Distribution of 12 ancestry-corrected partitioned polygenic scores, and type 2 diabetes polygenic risk score (T2D PRS), in 43,844 individuals enrolled in Genes & Health. Density plots are presented for each score, stratified by T2D status (non-diabetic control; gestational diabetes mellitus (GDM); type 2 diabetes (T2D); and individuals developing T2D after GDM. p values for each plot compare differences between strata – two-way ANOVA was used for normally-distributed variables, and Kruskal Wallis test for non-normal variables (bilirubin).
After Bonferroni correction, all pPSs except Bilirubin were associated with GDM and incident T2D after GDM in 5,430 individuals with a history of at least one pregnancy (Fig. 2 and Supplementary Table 4). The strongest association between pPS and GDM was observed with Beta Cell 1 (beta per s.d. 0.24, 95% CI: 0.18–0.29) and Beta Cell 2 (beta per s.d. 0.23, 95% CI: 0.17–0.28) pPSs. Similar associations were observed between pPS and incident T2D after GDM, with strongest associations for Beta Cell 1 and Beta Cell 2.

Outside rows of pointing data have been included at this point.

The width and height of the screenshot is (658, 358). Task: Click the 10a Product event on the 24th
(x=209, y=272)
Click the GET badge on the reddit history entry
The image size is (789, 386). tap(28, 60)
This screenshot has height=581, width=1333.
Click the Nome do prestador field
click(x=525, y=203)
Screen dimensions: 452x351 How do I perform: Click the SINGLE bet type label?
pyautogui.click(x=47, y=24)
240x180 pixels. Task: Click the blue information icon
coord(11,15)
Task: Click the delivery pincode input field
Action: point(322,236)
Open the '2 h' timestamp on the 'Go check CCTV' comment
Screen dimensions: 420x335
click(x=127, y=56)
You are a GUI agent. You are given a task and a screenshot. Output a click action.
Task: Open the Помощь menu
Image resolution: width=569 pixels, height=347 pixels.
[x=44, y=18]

pPS and earlier age of diagnosis
The association between pPS and age of T2D diagnosis has not, to our knowledge, been explored before for any ancestry group. All pPSs other than Bilirubin were associated with earlier age of T2D onset, as was the T2D PRS, which showed the strongest association (Extended Data Fig. 6). However, many of the pPS effects were non-significant in a multivariable regression model incorporating all 12 pPSs (Fig. 2a). The pPSs associated with age of diagnosis after Bonferroni correction were Beta Cell 2 (diagnosis 1.1 years earlier in life per s.d., 95% CI: 0.9–1.4 years, P = 3 × 10–16), Obesity (0.57 years per s.d., 95% CI: 0.30–0.83 years, P = 3 × 10–5) and Lipodystrophy 1 (0.54 years per s.d., 95% CI: 0.25–0.82 years, P = 2 × 10–4), whereas other pPSs were nominally associated (Fig. 3a, Extended Data Fig. 6 and Supplementary Table 5). In this model, the pPS with the highest partial R2 was Beta Cell 2 (0.007), followed by Obesity (R2 = 0.002) and Lipodystrophy 1 (R2 = 0.001) (Fig. 3b).
Extended Data Fig. 6. Unadjusted association of pPS with age at type 2 diabetes diagnosis.

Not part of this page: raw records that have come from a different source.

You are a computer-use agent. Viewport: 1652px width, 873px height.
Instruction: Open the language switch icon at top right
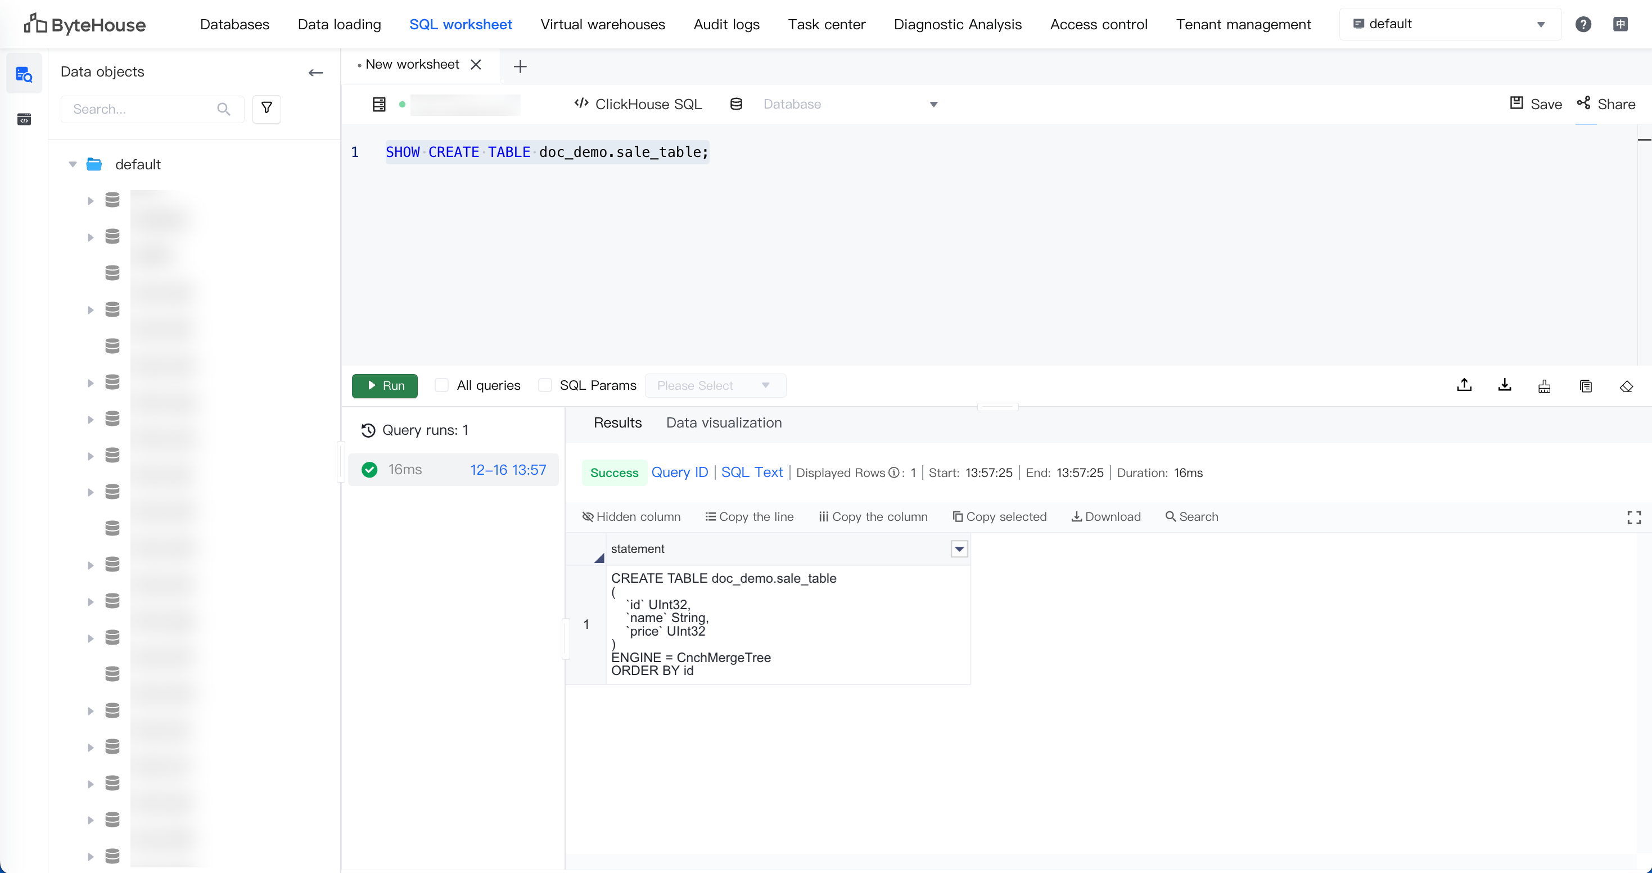(x=1621, y=24)
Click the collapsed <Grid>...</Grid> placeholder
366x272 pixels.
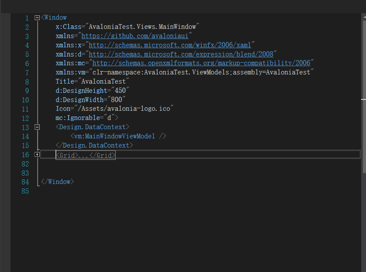(x=85, y=154)
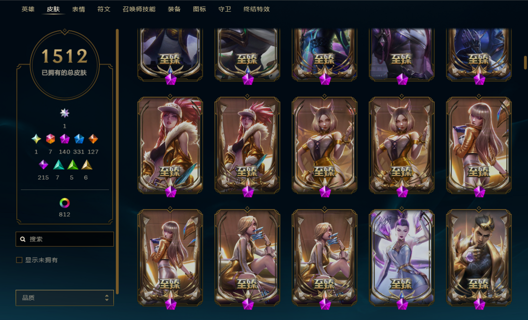Go to the 召唤师技能 tab
528x320 pixels.
point(139,9)
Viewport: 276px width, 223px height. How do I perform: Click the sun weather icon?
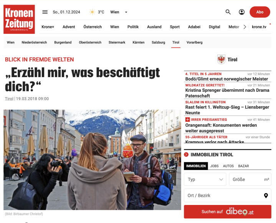(x=92, y=12)
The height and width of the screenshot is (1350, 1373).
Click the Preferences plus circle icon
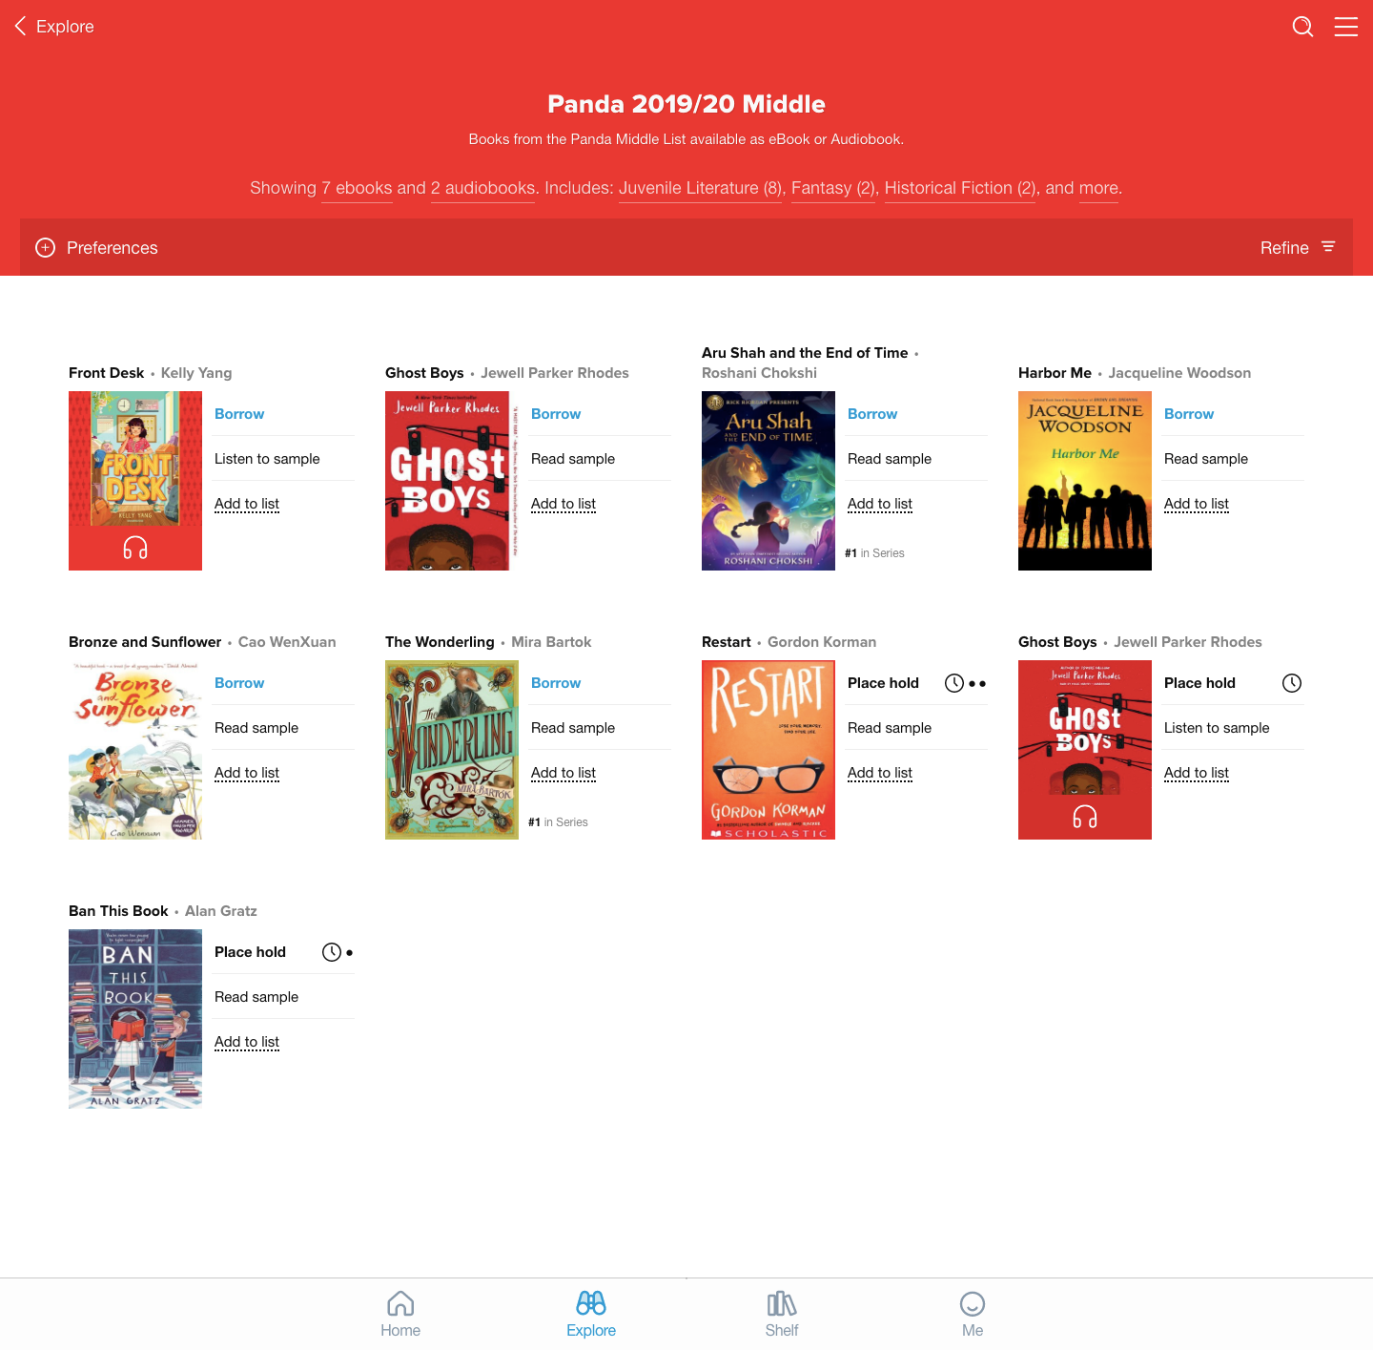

Association of twelve partitioned polygenic scores and a global type 2 diabetes polygenic risk score (T2D PRS) with type 2 diabetes age of onset in 9771 individuals. Results are presented as beta per standard deviation in score. Each beta was estimated from a separate multivariable regression model, adjusted for sex and ancestry.
Fig. 3. Association of pPS with T2D age of onset in 9,771 British Pakistani and British Bangladeshi individuals in the Genes & Health study.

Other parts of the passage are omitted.